Provided records
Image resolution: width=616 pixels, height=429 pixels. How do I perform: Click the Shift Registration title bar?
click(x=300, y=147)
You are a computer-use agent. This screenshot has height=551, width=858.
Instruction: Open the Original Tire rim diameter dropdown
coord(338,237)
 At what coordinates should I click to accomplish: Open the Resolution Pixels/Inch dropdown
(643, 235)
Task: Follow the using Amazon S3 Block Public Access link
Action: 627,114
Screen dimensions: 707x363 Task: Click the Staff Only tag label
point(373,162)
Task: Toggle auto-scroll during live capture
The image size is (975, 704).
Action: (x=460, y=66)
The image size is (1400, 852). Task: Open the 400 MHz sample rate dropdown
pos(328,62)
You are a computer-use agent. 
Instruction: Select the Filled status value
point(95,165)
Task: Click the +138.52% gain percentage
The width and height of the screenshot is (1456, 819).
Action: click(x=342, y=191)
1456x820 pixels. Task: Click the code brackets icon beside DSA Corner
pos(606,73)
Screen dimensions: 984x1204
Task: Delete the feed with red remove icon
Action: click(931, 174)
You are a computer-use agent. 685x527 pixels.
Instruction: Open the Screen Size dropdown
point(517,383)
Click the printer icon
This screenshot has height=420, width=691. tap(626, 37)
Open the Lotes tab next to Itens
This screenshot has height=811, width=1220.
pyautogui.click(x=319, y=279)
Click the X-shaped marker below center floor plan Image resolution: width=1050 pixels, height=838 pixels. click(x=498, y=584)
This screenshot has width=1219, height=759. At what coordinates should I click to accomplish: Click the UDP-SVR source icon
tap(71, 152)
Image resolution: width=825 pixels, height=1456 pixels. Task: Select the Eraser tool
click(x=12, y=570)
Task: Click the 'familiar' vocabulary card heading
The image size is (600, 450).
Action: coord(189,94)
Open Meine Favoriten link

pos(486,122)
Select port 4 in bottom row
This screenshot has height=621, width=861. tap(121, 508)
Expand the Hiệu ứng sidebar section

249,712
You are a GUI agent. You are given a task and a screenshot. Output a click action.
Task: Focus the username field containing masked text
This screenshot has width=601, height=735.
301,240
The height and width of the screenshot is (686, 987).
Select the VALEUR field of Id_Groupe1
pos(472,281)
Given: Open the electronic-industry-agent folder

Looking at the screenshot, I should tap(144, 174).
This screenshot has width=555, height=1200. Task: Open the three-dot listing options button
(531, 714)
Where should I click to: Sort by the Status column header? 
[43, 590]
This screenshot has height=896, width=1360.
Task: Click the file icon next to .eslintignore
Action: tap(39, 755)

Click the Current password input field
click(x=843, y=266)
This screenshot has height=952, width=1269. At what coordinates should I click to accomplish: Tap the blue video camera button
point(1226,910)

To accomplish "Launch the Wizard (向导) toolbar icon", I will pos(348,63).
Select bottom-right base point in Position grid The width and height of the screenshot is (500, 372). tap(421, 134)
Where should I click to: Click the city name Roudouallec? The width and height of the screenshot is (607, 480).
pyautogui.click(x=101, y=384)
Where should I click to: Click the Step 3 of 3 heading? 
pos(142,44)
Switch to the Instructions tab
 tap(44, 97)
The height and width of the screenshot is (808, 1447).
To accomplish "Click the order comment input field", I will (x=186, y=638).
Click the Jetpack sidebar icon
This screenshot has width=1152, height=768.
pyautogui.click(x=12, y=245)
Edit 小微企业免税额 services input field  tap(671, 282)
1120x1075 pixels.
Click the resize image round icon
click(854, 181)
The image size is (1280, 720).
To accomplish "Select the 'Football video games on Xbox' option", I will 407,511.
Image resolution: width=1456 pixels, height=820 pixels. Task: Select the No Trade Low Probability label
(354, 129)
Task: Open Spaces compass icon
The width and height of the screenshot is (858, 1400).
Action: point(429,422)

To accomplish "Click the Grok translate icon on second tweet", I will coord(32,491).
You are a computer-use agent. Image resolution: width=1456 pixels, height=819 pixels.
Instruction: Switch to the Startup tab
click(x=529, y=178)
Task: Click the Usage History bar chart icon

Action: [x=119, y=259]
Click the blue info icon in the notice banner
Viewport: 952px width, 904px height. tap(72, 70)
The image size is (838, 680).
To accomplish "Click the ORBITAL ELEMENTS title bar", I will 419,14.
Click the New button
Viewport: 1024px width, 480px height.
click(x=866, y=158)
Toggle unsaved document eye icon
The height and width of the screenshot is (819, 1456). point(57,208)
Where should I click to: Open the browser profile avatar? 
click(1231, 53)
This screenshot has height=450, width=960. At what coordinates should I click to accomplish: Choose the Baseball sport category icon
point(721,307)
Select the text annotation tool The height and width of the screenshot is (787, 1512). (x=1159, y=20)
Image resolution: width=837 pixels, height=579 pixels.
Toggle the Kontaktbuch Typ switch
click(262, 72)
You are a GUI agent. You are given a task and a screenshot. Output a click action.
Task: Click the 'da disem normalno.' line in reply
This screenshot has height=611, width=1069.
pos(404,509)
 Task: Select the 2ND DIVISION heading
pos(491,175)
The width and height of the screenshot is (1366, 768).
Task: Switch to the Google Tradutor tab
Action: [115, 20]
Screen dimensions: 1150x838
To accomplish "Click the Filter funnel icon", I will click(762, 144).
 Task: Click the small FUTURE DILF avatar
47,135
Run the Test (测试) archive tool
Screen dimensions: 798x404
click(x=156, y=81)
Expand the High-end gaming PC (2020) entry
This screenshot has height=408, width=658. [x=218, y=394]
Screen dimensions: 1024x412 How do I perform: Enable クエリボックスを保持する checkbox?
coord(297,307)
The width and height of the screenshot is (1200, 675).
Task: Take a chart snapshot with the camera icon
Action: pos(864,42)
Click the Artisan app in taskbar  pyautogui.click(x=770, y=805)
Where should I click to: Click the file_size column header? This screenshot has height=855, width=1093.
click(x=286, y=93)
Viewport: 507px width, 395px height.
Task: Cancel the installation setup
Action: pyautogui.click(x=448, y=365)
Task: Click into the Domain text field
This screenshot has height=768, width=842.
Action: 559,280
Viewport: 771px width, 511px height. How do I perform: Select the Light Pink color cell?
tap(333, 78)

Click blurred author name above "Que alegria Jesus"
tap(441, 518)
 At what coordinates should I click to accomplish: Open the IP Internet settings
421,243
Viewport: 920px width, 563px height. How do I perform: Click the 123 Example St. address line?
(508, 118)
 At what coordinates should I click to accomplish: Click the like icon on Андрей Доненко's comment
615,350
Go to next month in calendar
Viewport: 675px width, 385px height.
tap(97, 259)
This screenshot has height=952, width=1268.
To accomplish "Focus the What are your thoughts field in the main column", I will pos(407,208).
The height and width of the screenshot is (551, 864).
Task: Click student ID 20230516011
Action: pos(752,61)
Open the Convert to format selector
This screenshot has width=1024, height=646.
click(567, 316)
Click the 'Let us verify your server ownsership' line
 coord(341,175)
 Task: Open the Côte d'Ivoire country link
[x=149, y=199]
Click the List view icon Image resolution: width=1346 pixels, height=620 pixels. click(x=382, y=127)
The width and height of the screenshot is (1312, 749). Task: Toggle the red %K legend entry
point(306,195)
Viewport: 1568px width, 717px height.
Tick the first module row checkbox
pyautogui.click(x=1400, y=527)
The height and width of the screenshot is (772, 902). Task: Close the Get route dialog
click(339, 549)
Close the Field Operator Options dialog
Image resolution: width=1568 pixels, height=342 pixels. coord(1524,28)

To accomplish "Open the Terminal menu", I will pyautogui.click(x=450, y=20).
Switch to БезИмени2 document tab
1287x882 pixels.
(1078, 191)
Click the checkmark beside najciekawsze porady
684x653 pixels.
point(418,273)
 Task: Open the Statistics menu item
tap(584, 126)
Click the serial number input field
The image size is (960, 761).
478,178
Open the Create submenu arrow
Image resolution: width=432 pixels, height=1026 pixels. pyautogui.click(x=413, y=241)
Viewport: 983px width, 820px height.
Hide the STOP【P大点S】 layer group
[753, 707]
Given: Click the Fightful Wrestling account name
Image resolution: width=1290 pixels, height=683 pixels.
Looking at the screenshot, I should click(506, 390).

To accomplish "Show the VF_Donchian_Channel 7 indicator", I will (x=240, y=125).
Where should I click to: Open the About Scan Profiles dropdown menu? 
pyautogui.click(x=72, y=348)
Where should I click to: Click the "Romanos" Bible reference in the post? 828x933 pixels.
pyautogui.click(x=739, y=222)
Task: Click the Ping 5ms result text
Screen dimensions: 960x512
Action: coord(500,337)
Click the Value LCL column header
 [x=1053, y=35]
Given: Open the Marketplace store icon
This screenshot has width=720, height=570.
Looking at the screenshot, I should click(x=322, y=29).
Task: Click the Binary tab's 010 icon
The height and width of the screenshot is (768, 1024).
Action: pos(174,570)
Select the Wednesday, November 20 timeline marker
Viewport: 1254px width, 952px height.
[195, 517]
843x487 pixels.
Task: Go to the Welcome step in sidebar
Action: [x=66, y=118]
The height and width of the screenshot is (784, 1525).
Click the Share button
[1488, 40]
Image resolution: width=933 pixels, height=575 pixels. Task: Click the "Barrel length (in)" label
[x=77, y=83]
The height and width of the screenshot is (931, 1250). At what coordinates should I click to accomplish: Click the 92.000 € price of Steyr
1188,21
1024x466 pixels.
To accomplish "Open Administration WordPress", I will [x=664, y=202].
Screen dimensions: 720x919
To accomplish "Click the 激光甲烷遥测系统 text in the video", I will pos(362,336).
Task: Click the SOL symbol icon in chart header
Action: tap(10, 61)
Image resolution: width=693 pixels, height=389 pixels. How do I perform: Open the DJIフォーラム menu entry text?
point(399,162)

Exercise requirements
Copy out the entries above exactly as given, starting at the top and ending with the line containing "Task: Click the +138.52% gain percentage"; include both and nothing more.

Reply to the exercise
Image resolution: width=616 pixels, height=429 pixels. How do I perform: Click the Shift Registration title bar?
click(x=300, y=147)
You are a computer-use agent. This screenshot has height=551, width=858.
Instruction: Open the Original Tire rim diameter dropdown
coord(338,237)
 At what coordinates should I click to accomplish: Open the Resolution Pixels/Inch dropdown
(643, 235)
Task: Follow the using Amazon S3 Block Public Access link
Action: 627,114
Screen dimensions: 707x363 Task: Click the Staff Only tag label
point(373,162)
Task: Toggle auto-scroll during live capture
The image size is (975, 704).
Action: (x=460, y=66)
The image size is (1400, 852). Task: Open the 400 MHz sample rate dropdown
pos(328,62)
You are a computer-use agent. 
Instruction: Select the Filled status value
point(95,165)
Task: Click the +138.52% gain percentage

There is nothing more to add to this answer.